Visière au vent

Visière au vent

Par Jean-Louis Gauthier

Ma boîte aux lettres me réserve rarement de grandes surprises. Le lot habituel, quoi ! Des comptes, des publicités, et encore des publicités – que de papier gaspillé, d’arbres abattus pour engraisser le bac à récupération ! Mais parfois, rarement, se trouve parmi tout ce fatras un envoi que je n'attendais pas.

Ainsi, ce matin-là, il y avait avait, cachée entre deux dépliants, une enveloppe brune en provenance de Revenu Canada.

Revenu Canada ! Le genre d'expéditeur que l’on n’apprécie pas particulièrement ! Fidèle à ma mauvaise habitude, j’ai d’abord pensé au pire. Mon comptable avait-il fait une erreur dans ma récente déclaration d’impôt ? Oublié d'indiquer une partie de mes revenus ? Déduit une somme à laquelle je n’avais pas droit ? Je me voyais déjà en dette avec le fisc.

J’avais tout faux ! C’était le formulaire à remplir pour demander la pension de la Sécurité de la vieillesse.

. . .

Eh  oui, me voilà arrivé à l’âge vénérable de 65 ans. Et bientôt pensionné à vie, pour le meilleur et pour le pire, jusqu’à ce que mort s’ensuive.

On a beau s’y attendre, ça fait un choc !

Et cette appellation, « Sécurité de la vieillesse », ça n'arrange rien !

En effet, le mot « vieillesse » ne me semble pas convenir ici pour désigner le jeune homme que je suis, encore fringant et plein d'allant. N’allez surtout pas croire que je suis de ces frileux qui refusent de voir la réalité en face, y compris celle de l'âge. S’il y a une chose que je trouve insupportable dans nos sociétés, c’est bien cette habitude du « politiquement correct », où l'on évite d'appeler les choses par leur nom. Un chat est un chat. Et ce n’est pas en remplaçant le mot « aveugle » par « non-voyant » que l'on va redonner la vue à celui qui l'a perdu ! 

   Mais de là à me traiter de « vieux », il y a un pas, une marge même que je ne souhaite pas franchir ! Les poètes, qui savent si joliment dire les choses, racontent que la vieillesse est « le soir de la vie ». Je n’en suis pas encore là.

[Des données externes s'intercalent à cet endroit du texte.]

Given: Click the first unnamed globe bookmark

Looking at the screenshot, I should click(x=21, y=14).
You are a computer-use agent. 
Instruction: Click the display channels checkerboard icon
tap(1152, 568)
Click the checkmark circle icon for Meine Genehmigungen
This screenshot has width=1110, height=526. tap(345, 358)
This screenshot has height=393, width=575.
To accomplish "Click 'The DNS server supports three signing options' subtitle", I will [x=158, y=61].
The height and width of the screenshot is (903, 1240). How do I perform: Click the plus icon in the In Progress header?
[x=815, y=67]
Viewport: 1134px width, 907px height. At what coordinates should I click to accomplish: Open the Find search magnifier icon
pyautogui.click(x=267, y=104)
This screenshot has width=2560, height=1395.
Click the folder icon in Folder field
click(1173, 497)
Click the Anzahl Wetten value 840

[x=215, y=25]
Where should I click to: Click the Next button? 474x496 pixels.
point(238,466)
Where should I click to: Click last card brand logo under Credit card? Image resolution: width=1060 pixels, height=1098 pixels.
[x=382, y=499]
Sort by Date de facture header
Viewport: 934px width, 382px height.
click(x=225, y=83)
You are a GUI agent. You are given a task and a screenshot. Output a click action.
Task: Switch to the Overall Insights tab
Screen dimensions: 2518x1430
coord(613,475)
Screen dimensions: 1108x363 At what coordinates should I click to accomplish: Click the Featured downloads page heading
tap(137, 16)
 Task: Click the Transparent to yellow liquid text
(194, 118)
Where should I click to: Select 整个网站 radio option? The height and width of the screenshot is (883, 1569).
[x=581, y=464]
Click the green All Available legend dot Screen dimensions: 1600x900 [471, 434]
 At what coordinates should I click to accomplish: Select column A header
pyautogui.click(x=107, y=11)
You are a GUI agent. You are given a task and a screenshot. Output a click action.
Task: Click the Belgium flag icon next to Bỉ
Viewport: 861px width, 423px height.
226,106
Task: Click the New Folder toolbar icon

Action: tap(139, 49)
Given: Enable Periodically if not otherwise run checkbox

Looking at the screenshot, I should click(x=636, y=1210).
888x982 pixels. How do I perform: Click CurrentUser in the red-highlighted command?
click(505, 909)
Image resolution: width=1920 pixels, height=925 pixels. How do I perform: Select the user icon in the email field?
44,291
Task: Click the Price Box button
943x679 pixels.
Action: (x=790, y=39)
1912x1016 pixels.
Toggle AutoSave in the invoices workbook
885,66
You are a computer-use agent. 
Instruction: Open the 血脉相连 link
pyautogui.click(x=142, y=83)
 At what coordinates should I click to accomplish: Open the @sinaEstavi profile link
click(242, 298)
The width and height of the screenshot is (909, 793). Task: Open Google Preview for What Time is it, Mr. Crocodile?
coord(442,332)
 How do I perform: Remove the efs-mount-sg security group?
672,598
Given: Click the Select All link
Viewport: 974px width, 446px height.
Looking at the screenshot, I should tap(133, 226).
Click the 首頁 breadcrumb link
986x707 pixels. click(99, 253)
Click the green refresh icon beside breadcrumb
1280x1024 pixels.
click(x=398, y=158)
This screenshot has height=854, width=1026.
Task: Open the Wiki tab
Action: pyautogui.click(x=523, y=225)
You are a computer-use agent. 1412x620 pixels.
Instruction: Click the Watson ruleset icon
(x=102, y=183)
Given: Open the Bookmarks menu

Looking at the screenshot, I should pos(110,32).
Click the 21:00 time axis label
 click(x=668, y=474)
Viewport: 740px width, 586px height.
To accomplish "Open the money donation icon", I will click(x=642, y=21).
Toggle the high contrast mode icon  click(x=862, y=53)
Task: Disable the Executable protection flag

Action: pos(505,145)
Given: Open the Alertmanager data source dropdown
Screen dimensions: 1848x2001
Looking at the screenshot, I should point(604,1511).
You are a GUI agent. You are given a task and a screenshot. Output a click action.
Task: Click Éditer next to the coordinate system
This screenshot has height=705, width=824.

Il me semble qu’il me reste encore de beaux moments, de longues heures même avant que le jour finisse.

Un ami à qui je demandais récemment à partir de quel âge, selon lui, on est vieux, m’a répondu tout de go : « Le plus tard possible. » Lui-même s’en va sur ses 97 ans !                                                             

Il faut savoir que notre régime de « pension de vieillesse » a été institué au début du siècle dernier, en des temps où l’espérance de vie n’était pas ce qu’elle est maintenant. Avoir 65 ans, en 1920, était presque un exploit en soi. On vous devait le respect, on vous demandait conseil, on vous réservait la plus belle place au salon, près de la fenêtre, pour que vous puissiez vous y bercer en paix en attendant de faire vos derniers adieux à la vie. Mais aujourd’hui, à cet âge, on a encore toutes ses dents, et bon pied, et bon oeil. Les pensionnés d’aujourd’hui portent la casquette comme des ados, visière au vent (mais ce n'est pas toujours du meilleur effet), tandis que leurs épouses enfilent le legging comme des jeunes filles. C’est qu’on reste jeune et en forme de plus en plus longtemps, comme ma voisine qui, à 75 ans, fait son spinning tous les matins. Et ma dentiste, elle, qui n’a plus 20 ans non plus, vient d’escalader le mont Washington.

Mais revenons à nos moutons et à ce fameux chèque de pension.

Feu la sénatrice Solange Chaput-Rolland disait qu’elle avait mis un an à se remettre de son premier chèque de pension. Elle l’avait même fait encadrer puis accroché, bien à la vue, au mur de son bureau. Comme pour faire un pied-de-nez au temps qui passe.

J’ai pensé quant en moi en faire des confettis et les lancer aux passants du haut de mon 16e étage. Je n’en ferai rien. Je ne suis pas du genre à jeter mon argent par les fenêtres. Il y a mieux à faire. Ainsi, je vais me contenter d’ouvrir une bonne bouteille de vin et de lever mon verre à la vie, en souhaitant le recevoir encore longtemps, très longtemps même, ce fameux chèque si mal nommé.